Angels' Mike Trout doesn't mind distractions
Angels outfielder Mike Trout, left, speaks with designated hitter Raul Ibanez during a spring training practice session Feb. 26. Trout is doing his best to stay focused on the upcoming season. (Luis Sinco / Los Angeles Times)

TEMPE, Ariz. — There was a Nike photo shoot, the filming of a commercial for Major League Baseball, appearances on ESPN, MTV, Fox Sports 1 and Fox Sports West, and interviews with newspapers, websites and radio stations. Still to come is a Sports Illustrated cover photo shoot.

Mike Trout has been busy this spring, the demands of stardom pulling the Angels center fielder in many directions, and negotiations with the team for a possible nine-figure contract extension provide yet another potential distraction.

But Trout, with a nod to the team's media relations department, is handling the acclaim well. In three exhibition games, he's hitting .500 (four for eight) with a home run and five runs batted in.

"My main goal here is to get ready for the season," Trout, 22, said. "There are a lot of things you're involved with — interviews, commercials — but they're doing a good job of spreading it out so it's not all in one day or overwhelming."


Eric Kay, the team's communications manager, said he has asked Trout to fulfill multiple requests on only two days this spring. As busy as Trout is, he has found time for several rounds of golf.

"We want to get as much done here to lessen the burden during the season," Kay said. "Mike has always been accommodating. He understands he's carrying the Angels flag, and he has accepted that well."

Trout, the American League most-valuable-player runner-up in 2012 and 2013, doesn't consider his growing fame a burden.

"If people don't want to talk to you, you're not doing something right," Trout said. "People think the commercials are a lot of work, but if you try to have fun with them and try to trick your mind a little bit, they're OK."

Trout is taking a similar approach on the field, where he refuses to alter his aggressive style even though a spring-training injury could affect contract negotiations.

"Once I get on the field, I don't worry about pressure, what people are saying or thinking," Trout said. "I go out there and have fun and play my game."

Crowded pen

Manager Mike Scioscia said the Angels could open the season with eight relievers, an indication he is not expecting a young rotation to pitch deep into games.

Jered Weaver, who gave up one earned run and four hits in four innings of Wednesday's 3-2 Cactus League loss to San Francisco in Scottsdale, Ariz., is an established ace, and C.J. Wilson is a solid No. 2.

But none of the other three projected starters — Garrett Richards, 25, Hector Santiago, 26, and Tyler Skaggs, 22 — has thrown more than 158 innings in any of the last three seasons.

"It's tough to project guys who are young and say they will pitch into the seventh inning almost every night," Scioscia said. "That's unrealistic.

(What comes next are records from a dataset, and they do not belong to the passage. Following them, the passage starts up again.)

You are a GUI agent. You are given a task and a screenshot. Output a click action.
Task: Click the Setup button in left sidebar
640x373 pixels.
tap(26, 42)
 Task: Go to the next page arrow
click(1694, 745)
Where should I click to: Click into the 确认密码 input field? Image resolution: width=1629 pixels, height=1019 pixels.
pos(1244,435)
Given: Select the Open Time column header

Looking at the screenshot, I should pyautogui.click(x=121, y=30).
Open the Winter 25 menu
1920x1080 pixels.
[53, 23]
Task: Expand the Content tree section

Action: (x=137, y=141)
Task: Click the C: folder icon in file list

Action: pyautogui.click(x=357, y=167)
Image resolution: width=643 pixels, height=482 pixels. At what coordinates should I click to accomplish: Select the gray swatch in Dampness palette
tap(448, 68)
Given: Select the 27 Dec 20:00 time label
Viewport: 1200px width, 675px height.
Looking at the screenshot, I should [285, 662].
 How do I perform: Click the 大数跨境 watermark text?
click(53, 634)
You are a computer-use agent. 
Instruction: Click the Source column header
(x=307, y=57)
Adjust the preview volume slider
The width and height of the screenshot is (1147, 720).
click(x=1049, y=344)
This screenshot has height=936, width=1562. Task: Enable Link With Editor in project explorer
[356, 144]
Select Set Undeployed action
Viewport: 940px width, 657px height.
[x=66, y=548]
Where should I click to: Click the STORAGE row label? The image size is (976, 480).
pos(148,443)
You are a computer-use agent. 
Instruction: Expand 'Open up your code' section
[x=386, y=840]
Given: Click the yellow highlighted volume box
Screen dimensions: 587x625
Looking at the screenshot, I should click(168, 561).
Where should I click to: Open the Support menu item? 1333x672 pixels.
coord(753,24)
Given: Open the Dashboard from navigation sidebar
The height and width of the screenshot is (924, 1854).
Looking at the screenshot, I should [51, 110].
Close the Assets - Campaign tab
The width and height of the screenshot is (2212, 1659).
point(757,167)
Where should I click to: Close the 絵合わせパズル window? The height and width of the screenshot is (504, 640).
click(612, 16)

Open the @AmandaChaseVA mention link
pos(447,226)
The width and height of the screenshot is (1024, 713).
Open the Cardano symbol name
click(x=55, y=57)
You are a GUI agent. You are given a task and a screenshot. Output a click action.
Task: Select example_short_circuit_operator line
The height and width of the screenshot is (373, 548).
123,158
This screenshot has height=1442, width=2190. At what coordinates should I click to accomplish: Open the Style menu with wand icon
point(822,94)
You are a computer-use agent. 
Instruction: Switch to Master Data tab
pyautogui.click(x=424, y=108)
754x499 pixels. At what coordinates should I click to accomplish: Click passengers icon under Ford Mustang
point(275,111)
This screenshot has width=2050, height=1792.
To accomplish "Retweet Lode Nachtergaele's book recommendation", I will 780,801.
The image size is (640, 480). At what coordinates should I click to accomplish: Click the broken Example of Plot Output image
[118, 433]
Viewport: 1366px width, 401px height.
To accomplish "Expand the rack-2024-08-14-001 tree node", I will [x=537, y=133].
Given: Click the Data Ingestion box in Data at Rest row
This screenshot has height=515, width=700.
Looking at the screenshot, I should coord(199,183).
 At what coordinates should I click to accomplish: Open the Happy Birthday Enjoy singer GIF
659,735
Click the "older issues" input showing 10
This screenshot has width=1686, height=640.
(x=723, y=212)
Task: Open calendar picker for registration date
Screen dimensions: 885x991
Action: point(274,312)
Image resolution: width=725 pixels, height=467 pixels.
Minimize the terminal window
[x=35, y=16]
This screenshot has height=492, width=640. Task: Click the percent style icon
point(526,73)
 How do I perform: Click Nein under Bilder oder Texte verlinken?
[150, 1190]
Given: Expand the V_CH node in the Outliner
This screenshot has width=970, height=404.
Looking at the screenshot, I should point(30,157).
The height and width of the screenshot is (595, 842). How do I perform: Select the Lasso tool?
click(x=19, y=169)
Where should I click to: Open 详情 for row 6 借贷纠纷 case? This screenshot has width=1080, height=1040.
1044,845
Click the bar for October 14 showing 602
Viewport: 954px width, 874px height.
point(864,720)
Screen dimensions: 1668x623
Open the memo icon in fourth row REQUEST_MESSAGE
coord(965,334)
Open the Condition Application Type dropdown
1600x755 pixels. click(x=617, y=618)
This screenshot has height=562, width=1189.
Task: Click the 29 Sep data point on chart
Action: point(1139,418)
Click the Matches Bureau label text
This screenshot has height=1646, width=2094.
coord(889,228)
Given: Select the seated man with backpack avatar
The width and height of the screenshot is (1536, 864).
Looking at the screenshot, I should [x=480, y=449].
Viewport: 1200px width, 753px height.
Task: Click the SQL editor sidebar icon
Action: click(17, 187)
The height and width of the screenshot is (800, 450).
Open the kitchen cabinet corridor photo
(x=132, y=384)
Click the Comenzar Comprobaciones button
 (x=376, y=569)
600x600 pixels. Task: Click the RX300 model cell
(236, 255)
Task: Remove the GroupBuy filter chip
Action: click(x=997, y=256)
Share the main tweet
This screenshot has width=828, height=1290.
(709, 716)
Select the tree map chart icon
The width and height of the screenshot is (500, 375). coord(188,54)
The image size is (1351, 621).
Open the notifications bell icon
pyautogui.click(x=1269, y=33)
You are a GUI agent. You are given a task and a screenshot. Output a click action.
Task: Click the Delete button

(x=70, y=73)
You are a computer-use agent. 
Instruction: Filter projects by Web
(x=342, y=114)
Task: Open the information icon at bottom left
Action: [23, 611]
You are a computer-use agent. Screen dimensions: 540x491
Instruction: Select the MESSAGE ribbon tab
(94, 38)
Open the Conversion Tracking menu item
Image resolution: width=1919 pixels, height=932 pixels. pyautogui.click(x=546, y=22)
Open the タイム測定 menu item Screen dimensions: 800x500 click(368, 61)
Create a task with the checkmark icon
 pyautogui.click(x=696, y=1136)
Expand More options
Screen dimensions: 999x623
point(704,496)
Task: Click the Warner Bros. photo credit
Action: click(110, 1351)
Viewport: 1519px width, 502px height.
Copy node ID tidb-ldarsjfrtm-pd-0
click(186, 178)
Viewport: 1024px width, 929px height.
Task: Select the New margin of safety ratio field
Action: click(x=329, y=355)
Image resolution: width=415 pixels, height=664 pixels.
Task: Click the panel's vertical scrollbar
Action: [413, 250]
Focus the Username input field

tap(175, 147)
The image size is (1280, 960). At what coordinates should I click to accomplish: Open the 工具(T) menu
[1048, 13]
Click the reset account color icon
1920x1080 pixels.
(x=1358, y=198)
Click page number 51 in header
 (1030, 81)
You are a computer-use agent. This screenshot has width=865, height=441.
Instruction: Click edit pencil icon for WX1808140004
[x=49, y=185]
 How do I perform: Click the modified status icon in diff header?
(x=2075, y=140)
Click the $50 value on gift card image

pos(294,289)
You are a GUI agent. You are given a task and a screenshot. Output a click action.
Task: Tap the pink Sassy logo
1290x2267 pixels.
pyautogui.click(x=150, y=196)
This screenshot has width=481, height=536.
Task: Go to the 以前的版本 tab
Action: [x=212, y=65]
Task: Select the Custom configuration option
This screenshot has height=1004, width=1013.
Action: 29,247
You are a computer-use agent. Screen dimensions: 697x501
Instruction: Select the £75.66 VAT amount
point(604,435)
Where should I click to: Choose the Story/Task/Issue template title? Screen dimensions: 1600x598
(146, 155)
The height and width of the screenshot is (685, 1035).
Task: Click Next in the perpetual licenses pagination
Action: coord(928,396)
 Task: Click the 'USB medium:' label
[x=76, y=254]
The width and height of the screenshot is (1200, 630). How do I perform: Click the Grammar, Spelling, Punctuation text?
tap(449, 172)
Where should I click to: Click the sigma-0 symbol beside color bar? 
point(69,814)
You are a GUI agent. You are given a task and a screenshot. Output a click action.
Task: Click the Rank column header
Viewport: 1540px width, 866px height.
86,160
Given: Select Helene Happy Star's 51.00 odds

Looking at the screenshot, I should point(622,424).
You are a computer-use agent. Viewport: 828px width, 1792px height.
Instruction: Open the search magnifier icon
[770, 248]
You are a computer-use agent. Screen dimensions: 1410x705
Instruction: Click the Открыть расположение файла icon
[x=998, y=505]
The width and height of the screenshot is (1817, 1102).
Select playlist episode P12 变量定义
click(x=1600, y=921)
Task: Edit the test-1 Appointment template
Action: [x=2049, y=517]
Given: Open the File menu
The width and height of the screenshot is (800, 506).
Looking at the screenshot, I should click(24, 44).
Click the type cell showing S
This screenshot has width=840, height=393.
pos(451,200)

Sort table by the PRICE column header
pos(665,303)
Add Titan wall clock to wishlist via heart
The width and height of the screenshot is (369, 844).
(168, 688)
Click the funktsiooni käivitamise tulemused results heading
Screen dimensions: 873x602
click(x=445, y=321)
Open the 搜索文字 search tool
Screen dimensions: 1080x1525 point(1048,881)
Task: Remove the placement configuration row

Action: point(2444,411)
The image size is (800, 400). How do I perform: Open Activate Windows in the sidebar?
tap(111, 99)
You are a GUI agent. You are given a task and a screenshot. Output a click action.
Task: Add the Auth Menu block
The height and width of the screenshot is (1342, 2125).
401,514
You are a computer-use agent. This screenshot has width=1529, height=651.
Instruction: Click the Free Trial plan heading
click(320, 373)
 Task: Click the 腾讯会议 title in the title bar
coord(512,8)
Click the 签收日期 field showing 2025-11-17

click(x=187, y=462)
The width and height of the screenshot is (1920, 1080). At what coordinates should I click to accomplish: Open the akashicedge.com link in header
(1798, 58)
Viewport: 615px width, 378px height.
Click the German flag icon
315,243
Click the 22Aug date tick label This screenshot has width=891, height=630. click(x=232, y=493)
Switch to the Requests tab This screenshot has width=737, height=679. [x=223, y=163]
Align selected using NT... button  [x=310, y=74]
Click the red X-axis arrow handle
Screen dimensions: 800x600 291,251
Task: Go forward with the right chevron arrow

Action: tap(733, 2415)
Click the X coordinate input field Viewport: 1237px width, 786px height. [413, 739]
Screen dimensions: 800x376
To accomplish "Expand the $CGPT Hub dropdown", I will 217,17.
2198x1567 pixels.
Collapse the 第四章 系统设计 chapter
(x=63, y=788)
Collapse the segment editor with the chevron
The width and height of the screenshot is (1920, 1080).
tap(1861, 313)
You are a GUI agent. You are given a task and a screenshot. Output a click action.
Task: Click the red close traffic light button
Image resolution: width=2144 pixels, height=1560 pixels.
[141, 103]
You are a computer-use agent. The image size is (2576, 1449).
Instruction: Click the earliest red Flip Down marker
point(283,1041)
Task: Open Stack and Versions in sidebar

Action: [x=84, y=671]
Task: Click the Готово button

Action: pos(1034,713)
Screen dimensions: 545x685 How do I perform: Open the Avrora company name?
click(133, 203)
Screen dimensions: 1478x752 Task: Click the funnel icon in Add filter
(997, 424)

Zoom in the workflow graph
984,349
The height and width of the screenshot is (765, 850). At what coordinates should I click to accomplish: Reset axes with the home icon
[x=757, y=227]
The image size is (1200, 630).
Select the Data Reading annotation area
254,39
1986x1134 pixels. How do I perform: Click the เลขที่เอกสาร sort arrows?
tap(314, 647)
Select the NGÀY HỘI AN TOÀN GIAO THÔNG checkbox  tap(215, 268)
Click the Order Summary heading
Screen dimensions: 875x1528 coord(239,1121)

They have great stuff and power arms, and at some point they'll give us some length. But they may have to grind it out to get to a certain point of the game, and you want to still be able to hold leads in those games."

Carrying an extra reliever would limit the Angels to a three-man bench. It would also allow the Angels to retain veteran Joe Blanton, who is not expected to win a rotation spot but could provide depth in case of injury.

Blanton, who went 2-14 with a 6.04 earned-run average last season, is guaranteed $8.5 million. If he doesn't make the team and is not traded, he probably will be released, leaving the Angels with Matt Shoemaker and Wade LeBlanc as their best minor league rotation options.

Utility belt

Grant Green, who would enhance his chances of winning a utility spot if he can play shortstop, made two good plays in his first start there Wednesday, moving to his left for a fifth-inning grounder, charging a sixth-inning grounder, and throwing to first for outs.

Green, who played shortstop at USC and second base for the Angels after last July's trade from Oakland, has also been working out at third. He has changed some footwork in order to utilize his legs more in throws.

"He's played shortstop his whole life," Scioscia said. "What he has to show us is the ability to play it at the major league level."